Apache Kafka is so successful, because it provides a lot of flexibility and this also comes down to handling topics and its messages.
cds-kafka also has support for scenarios where the event type and the topic do not match (more on this below). To still have all the important information at hand, cds-kafka will add two headers to each message, that contain the event and topic name:
This information can simply be accessed by inspecting the message headers:
kafka.on("my/custom/event", (message) => {
console.log(message.headers["x-sap-cap-event"])
console.log(message.headers["x-sap-cap-kafka-topic"])
})
As mentioned before, cds-kafka internally uses KafkaJS to connect to and communicate with Kafka. Therefore, all connection options provided within the credentials section of the service configuration are directly routed to KafkaJS. This enables flexible access to local or remote Kafka systems, including authentication.
All available configuration options are provided in the KakfkaJS documentation.
Next to the broker endpoints, a clientId can be specified. The purpose of the clientId within Kafka is to be able to track the source of requests allowing a logical application name to be included in server-side request logging. When not provided, cds-kafka will create a dynamic clientId based on the environment. A clientId should be provided and shared across a horizontally scaled application, but be distinct for each application.

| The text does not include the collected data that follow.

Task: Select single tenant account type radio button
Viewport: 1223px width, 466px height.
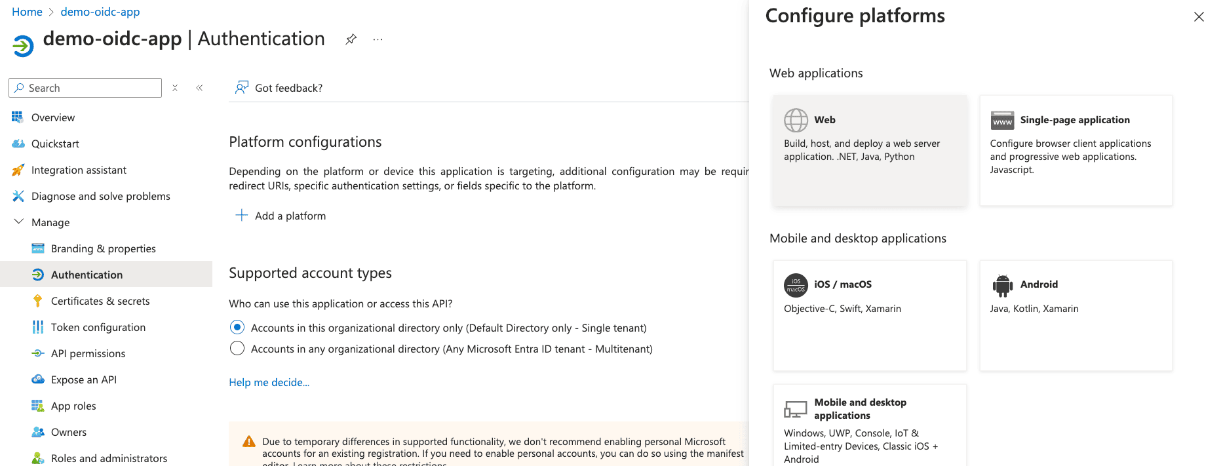Action: [237, 327]

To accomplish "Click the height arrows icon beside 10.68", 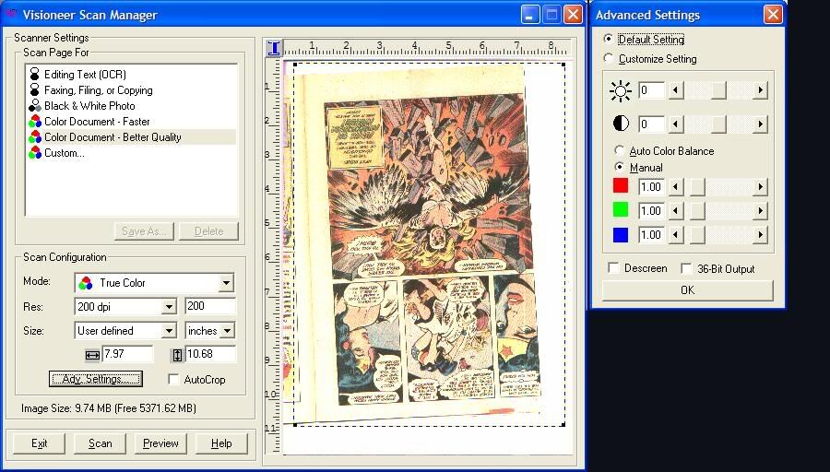I will pyautogui.click(x=177, y=355).
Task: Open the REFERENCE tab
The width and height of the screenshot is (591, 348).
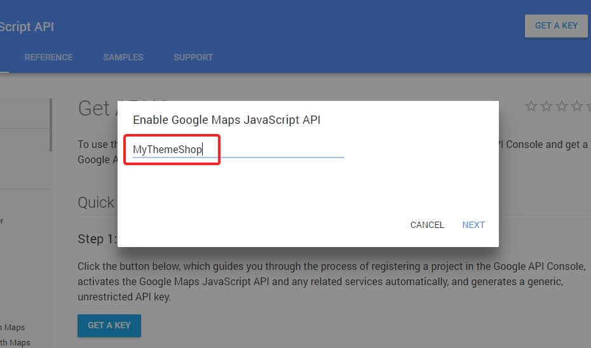Action: pos(49,57)
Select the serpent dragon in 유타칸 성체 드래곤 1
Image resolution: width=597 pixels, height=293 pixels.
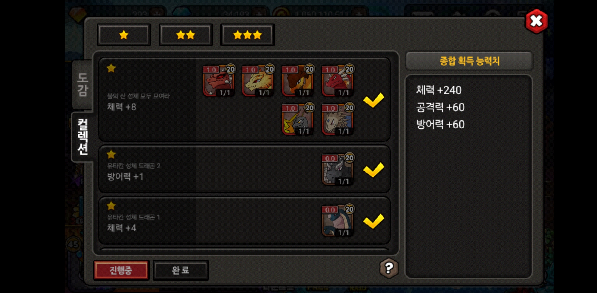click(x=337, y=221)
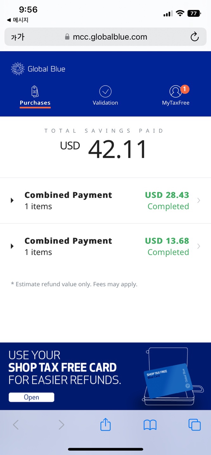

The following shows an example configuration for accessing a local dockerized Kafka instance running on the default port 9092:
"cds": {
"requires": {
"kafka-messaging": {
"kind": "kafka-service",
"credentials": {
"clientId": "my-cap-app",
"brokers": [
"localhost:9092"
]
}
}
}
}
By default, cds-kafka subscribes to topics based on the event name specified in the observer registration (on calls). However, unlike standard CAP behavior, cds-kafka extends this capability by allowing subscriptions to multiple topics using regular expressions. Regular expressions enable subscribing to multiple topics with matching patterns. Since CAP’s internal API only supports string-based subscriptions, the two additional headers (see above) are used to track the information:
It's important to note, that regex-based subscriptions only work for already existing topics at the time of subscription. If a new matching topic is added after the application has started, the application must be restarted to receive messages from this topic.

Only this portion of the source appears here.